Certainly, the statute of limitations does not restart every time that Seltzer performs a Google search and can pull up the arbitration award or other information about her. The award is available on the same online portal and has not been republished. Even taking Seltzer's factual assertions as true, she seems to describe Google's search engine operating as it normally does. There is nothing surprising or nefarious about Seltzer's allegation that when she enters "FINRA Awards Seltzer" into the Google search engine, the arbitration award and other results relating to Seltzer appear. And if the Court has misunderstood Seltzer's allegations, FINRA has not republished the arbitration panel's conclusions to a "new audience" simply because a third-party search engine brings up a previously published award when a user searches related key terms….

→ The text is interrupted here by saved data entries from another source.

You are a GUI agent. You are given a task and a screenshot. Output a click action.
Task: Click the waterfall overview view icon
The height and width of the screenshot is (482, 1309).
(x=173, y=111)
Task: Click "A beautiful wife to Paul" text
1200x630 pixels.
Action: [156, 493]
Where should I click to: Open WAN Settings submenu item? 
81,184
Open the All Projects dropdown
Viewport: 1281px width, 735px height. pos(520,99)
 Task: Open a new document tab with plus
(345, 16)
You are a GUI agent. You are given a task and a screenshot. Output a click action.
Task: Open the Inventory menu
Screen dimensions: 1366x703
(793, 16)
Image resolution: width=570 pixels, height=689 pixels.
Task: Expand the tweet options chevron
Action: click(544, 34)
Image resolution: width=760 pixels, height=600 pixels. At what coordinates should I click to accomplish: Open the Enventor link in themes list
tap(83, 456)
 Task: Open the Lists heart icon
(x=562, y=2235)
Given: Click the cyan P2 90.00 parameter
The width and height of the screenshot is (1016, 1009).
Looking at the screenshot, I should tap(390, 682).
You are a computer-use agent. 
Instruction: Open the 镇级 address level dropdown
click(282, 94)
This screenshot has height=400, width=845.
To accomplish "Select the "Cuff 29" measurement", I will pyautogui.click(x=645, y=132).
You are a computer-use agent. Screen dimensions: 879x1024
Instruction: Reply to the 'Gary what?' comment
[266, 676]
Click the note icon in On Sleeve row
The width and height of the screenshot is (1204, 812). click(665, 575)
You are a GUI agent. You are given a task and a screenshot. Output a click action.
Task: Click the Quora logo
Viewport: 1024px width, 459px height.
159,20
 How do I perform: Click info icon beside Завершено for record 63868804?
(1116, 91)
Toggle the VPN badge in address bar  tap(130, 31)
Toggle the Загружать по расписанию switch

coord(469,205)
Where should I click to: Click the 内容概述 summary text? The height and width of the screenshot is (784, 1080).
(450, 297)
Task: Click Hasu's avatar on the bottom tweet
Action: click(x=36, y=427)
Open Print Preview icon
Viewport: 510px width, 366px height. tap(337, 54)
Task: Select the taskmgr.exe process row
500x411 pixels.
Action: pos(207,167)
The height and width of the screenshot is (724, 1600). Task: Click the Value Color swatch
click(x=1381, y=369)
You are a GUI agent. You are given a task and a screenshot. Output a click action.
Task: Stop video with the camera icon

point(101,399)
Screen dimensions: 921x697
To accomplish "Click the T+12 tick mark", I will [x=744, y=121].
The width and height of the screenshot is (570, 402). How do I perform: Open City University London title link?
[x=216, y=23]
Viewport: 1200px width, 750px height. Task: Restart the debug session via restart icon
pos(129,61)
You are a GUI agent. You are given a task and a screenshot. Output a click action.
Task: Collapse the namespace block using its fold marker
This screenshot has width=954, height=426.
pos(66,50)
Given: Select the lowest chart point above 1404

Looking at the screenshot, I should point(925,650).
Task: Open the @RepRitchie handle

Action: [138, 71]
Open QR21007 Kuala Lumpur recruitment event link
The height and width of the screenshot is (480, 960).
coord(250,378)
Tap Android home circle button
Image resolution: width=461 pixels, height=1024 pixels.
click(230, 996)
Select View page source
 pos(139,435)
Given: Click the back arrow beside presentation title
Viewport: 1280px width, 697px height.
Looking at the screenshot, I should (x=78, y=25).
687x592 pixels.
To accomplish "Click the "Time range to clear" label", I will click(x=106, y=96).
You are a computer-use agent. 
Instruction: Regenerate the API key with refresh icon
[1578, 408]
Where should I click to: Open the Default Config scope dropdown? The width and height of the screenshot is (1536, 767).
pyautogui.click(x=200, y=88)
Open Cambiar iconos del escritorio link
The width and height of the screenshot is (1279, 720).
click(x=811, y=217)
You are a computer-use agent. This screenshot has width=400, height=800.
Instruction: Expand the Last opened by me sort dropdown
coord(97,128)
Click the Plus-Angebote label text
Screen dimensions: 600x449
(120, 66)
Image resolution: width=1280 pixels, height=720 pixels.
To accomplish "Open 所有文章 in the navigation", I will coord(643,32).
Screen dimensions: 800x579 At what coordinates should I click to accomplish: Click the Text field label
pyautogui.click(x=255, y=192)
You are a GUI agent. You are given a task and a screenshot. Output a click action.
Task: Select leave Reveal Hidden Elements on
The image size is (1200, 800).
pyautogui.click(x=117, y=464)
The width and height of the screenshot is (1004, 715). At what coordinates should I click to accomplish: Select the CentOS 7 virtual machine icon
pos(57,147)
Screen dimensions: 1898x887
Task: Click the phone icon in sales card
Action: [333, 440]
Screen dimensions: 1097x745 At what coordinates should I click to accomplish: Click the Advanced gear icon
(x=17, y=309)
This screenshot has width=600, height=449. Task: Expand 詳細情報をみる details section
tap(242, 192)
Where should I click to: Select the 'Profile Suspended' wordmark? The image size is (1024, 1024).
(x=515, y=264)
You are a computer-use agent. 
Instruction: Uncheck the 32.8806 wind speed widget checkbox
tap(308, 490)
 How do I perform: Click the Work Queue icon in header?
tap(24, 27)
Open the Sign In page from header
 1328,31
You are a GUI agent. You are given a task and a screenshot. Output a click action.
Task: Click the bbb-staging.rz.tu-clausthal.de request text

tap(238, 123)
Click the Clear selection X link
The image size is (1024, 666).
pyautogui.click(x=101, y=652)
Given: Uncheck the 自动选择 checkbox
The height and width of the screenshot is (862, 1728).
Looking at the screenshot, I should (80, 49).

And the court held that FINRA was in any event protected by arbitral immunity:

"Judges, advocates, and witnesses" enjoy "absolute immunity" when acting in their official capacity "because of the special nature of their responsibilities" and because the "loser in one forum will frequently seek another, charging the participants in the first with unconstitutional animus" or other wrongs. Absolute immunity is thus "necessary to assure judges, advocates, and witnesses can perform their respective functions without harassment or intimidation." Courts in this District, in agreement with most circuit courts that have considered the issue, have extended this privilege to cover both individual arbitrators and arbitration forums because of their quasi-judicial nature.  The Court is persuaded by this precedent and finds that FINRA is immune from suit….

UPDATE 12/5/2023: You can read Seltzer's argument to the district court here, and her  appellate statement of issues here. An excerpt from the statement of issues, though you can read the entire filings (which also discusses the statute of limitations, arbitral immunity, and more) at the links:

IV. Tort of Defamation in the Digital Age

1. Misunderstanding of Google Tags and Defamatory Republication: Did the district court err in its understanding of the intentional use of Google tags by FINRA, failing to recognize their potential role in the alleged defamatory republication of content about Mrs. Seltzer, thereby reaching a new and broader audience?

2. Recognition of Defamation Evidence in Arbitration Award: Did the district court overlook clear evidence of defamation in the FINRA arbitration award against Mrs. Seltzer, particularly given email evidence that the removal of the Panel Chair was orchestrated by FINRA's Director of Arbitration, contrary to allegations of 'vicious' behavior by Mrs. Seltzer, thus indicating a known defamation perpetuated by FINRA through denying her constitutional right to be heard?

3. Negligent Dissemination of False Information: Did the Court err by not recognizing that the knowing dissemination of false information on digital platforms by an entity like FINRA might constitute negligence or reckless disregard, especially considering evolving public policy towards enhanced consumer protection and considering the significant harm imposed upon Mrs. Seltzer?

Note: Google tags, far from being incidental, are tools actively used in digital marketing and SEO strategies, potentially influencing the visibility and association of online content.

4. Active vs. Passive Dissemination Discrepancy: Did the lower court fail to differentiate between passive online availability and the active, intentional use of Google Tags linked to Mrs. Seltzer's name in disseminating the arbitration award, thereby misinterpreting the nature of the dissemination?

5. Violation of FINRA Rule 12904(h) Through Active Dissemination: Did the lower court neglect to address the violation of FINRA Rule 12904(h), originally intended for passive dissemination of awards, in the context of FINRA's transition to active dissemination methods, such as individual tagging for awards?

6. Incompatibility of FINRA's Actions with the Exchange Act: Given the SEC's approval of the public posting of awards to aid investor confidence, does FINRA's application of these postings, which has led to defamatory and harassing consequences for an investor like Mrs. Seltzer, contravene the intended spirit of the Exchange Act by creating a chilling effect on investors' willingness to file complaints against member firms?